- **TEXTO DE REFERENCIA**:
= = = = = = =

Hasta tal punto llegó la deformación del academicismo histórico sobre la sensibilidad y filosofía de vida de los ancestrales pueblos americanos (en particular de aquellos que habitaron el Ánahuac, el México prehispánico y, entre éstos, particularmente los Toltecas) que es natural asociarles más con guerreros sanguinarios de gesto adusto que con sensibles poetas y diletantes de la vida. Aunque aún resuenen los poemas del “Tlatoani”, Señor de Texcoco, Netzahualcoyotl, cuando escribía por ejemplo:
Muchacha, cuando yo muera,
sepúltame en el hogar.
Y cuando hagas las tortillas,
ponte por mí a llorar.
Y si alguien te pregunta,
«Muchacha, por qué lloras?»
Dile: «La leña está verde
y es el humo que me hace llorar.»
Hasta tal punto esta falta de percepción de su delicadeza amorosa está impregnado en quienes, de buena fe, se abocan al rescate de esas Sabidurías Ancestrales. Pongámoslo en ilustraciones. Cuando pensamos en mexicas y toltecas de esos tiempos, tendemos a pensar
en esto, el típico “danzante”, vestido de guerrero. Uno tendería –si fuera por la educación impuesta- que dejando de lado armas y tocados, así era su vestimenta habitual. Y, sin embargo, en nuestra iconografía y representaciones idealizadas no los vemos como realmente se vestían, tal cual ilustran las imágenes que acompañamos ahora. Sé que esto es muy subjetivo pero, dígame el lector la verdad: ¿no le asemeja a vestimentas griegas?.
Ya he escrito en algún lugar que una de las variables de su derrota frente a los invasores europeos no fue el desconocimiento del hierro, otra mentira histórica (sobre lo cual desarrollaré pronto un artículo) sino el significado únicamente ceremonial y simbólico de las guerras, pues hasta el concepto de sacrificios humanos debe ser revisado (ampliación del tema, haciendo click aquí). Ello, sin entrar a contar las leyendas sobre los «sanguinarios aztecas» para venir a descubrir -algo que oficialmente se les niega aún hoy a los propios mexicanos- que los aztecas jamás existieron. Y recordemos que esto es Huehuetlatolli (“Palabra de los Ancestros”):
“Comenzaban a enseñarles
Cómo han de vivir,
Cómo han de respetar a las personas,
Cómo han de entregarse a lo correcto.

= = = = = = =

- **DATOS SIN PROCESAR**:
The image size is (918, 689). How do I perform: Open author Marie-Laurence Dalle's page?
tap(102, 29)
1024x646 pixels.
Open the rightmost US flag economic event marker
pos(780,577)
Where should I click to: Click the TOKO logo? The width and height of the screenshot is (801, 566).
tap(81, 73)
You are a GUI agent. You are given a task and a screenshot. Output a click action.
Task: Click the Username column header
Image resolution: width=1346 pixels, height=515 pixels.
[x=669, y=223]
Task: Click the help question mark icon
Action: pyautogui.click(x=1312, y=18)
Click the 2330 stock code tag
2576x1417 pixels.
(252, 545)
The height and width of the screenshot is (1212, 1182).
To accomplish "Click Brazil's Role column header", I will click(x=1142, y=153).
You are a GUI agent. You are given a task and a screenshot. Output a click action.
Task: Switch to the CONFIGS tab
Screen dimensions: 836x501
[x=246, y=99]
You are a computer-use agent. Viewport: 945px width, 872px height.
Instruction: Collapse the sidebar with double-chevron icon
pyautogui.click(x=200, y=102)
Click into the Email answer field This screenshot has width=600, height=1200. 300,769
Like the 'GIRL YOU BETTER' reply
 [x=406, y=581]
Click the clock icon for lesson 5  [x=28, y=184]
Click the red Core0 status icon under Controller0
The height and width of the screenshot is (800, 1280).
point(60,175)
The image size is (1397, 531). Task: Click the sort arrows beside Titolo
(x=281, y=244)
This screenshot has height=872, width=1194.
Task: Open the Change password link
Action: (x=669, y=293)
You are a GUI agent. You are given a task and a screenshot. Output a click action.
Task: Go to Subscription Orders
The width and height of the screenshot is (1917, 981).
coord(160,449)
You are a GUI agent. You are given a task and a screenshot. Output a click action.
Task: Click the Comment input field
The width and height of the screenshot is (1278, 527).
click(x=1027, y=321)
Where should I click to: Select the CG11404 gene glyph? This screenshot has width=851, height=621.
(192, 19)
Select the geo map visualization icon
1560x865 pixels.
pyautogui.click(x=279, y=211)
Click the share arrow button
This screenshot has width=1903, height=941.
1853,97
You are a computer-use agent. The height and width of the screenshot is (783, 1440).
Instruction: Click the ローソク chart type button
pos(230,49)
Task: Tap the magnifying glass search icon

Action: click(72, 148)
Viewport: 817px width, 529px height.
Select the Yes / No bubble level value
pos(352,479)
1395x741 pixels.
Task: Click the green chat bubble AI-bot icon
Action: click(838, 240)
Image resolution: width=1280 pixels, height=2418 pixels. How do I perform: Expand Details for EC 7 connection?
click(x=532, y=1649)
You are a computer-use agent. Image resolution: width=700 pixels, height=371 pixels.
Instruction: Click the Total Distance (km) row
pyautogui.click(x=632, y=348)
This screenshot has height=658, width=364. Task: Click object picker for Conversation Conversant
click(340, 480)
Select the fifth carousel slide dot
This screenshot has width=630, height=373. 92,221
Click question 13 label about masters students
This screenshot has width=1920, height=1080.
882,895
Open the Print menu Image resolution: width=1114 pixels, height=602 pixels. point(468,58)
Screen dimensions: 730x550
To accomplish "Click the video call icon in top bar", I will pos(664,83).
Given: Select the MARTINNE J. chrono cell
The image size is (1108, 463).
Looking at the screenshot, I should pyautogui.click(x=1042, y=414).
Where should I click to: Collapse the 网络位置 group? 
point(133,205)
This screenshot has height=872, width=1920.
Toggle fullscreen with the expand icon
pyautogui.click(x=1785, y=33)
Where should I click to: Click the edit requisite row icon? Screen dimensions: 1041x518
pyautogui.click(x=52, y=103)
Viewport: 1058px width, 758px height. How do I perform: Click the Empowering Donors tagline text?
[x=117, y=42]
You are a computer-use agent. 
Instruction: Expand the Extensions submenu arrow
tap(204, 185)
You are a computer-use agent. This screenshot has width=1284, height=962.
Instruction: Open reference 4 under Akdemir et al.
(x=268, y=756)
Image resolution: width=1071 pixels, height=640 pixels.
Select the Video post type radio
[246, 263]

= = = = = = =

- **CONJUNTO DE TAREAS**:
1. Traduce al inglés la siguiente oración del texto de referencia: "Cuando pensamos en mexicas y toltecas de esos tiempos, tendemos a pensar en esto, el típico “danzante”, vestido de guerrero."
2. Responde con base en el texto de referencia:
(a) ¿Qué título y qué señorío se atribuyen a Netzahualcoyotl?
(b) En el poema citado, ¿a qué debe atribuir la muchacha su llanto si alguien le pregunta?
(c) ¿Qué significa "Huehuetlatolli", según el texto?

- **SOLUCIONES POR TAREA**:
1. When we think of the Mexica and Toltecs of those times, we tend to think of this: the typical "dancer," dressed as a warrior.

2.
(a) Se le llama "Tlatoani", Señor de Texcoco.
(b) A que la leña está verde y el humo la hace llorar.
(c) "Palabra de los Ancestros".